For the longest time, 107.5's biggest problem was that the audience was still recalling them as Oldies 94.5. They did a good job of establishing the Oldies 107.5 brand after that - such a good job of it that once it became K-Hits, people still considered it to be Oldies 107.5. It's interesting to note that the station had stopped playing oldies titles for months as K-Hits (not a single Motown hit was heard, but a whole lot of Steely Dan & Led Zepplin), yet it wasn't until the imaging change to the Eagle that people like the above listener finally figured out that this was no longer the station that played You Can't Hurry Love.

And to you, I'm sorry that you don't hear your favorite songs on the radio anymore.
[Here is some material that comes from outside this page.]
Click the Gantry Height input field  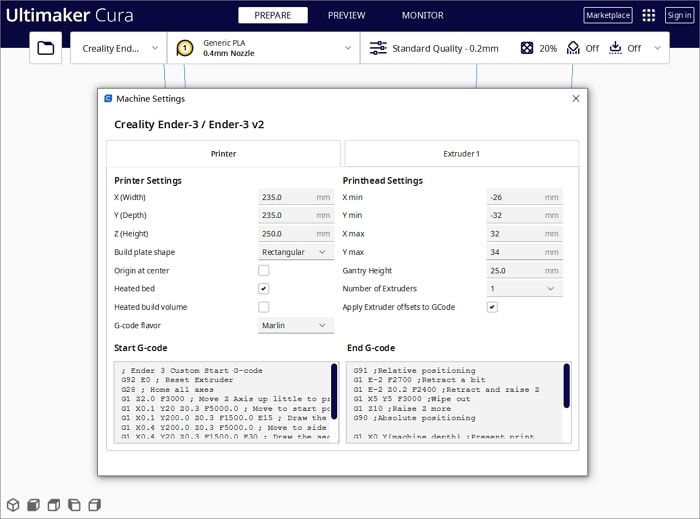point(523,271)
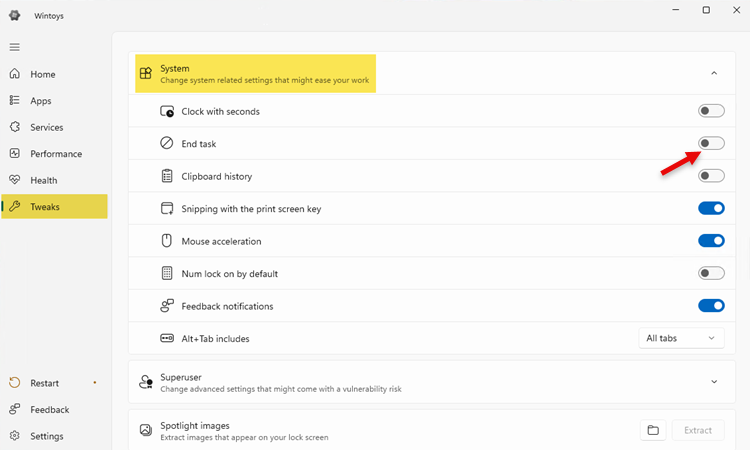Click the Clipboard history icon
Viewport: 750px width, 450px height.
coord(167,176)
Most of my favorite radio stations don't exist anymore either (and those that do, only the call letters remain anyway). But please don't damn me to Hell because I had to put food on my table. It may be fashionable to rip on "Corporate Radio," but there's several hundred people in this town who work for those corporations and live next door to you, and we're all just trying to pay our bills, go to church on Sunday, and raise our families.
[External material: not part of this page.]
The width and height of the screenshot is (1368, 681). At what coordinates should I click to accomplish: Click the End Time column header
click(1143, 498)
There are several things about me that you need to understand. I am 53 years old. That means that radio played a HUGE role in my life for many decades. Am I asking for 50's songs? No - since I was born in 1956. Am I asking for 80's songs - no. I just want hits of the 60's and 70's.

I have a passion for radio that very few who are not in the industry have. I wanted to be in radio. I studied for the exam required at the time to be a dj (as they called them then) and I even had an audition tape sent out to several small stations outside of Houston. My parents had other plans for me (college) and I gave up my dream. Before you judge me as some "frustrated housewife",etc., maybe this will help you see where I am coming from.

I am a college graduate. I have two adopted sons and one is special needs. I have three debilitating diseases that don't have good outcomes. I spend a great deal of time either in my car or in my room. I do not have, nor can I afford, an ipod, MP3 player. sattelite radio, or an extensive cd collection. I would go the internet streaming route, but I don't have a computer in my room, and of course, don't have one in the car.

These songs calmed my son down, and they calmed me down. They were my past when I had a future. Sorry if that doesn't work for corporate radio, but it is my life, and those songs helped me get through my days. Now they are all filled with talk radio - good talk radio, mind you - but it is not the same.

Maybe now SOMEONE will understand.
 
Wyngs,

Someone does understand. I'll buy us both an I-pod. Then we can listen to what we want, when we want.

I'm 57. As far as I'm concerned quality music radio went out the window in the seventies; after I got of the air.
 
foursider said:
Wyngs,

Someone does understand. I'll buy us both an I-pod. Then we can listen to what we want, when we want.

I'm 57. As far as I'm concerned quality music radio went out the window in the seventies; after I got of the air.

I concur. You are preaching to the choir, but some of the idiots on here just won't get it.
 
foursider said:
Wyngs,

Someone does understand. I'll buy us both an I-pod. Then we can listen to what we want, when we want.

I'm 57. As far as I'm concerned quality music radio went out the window in the seventies; after I got of the air.

You get it! And I know that you get my passion for it, too.

I don't expect you to buy me anything. Getting what I mean is enough.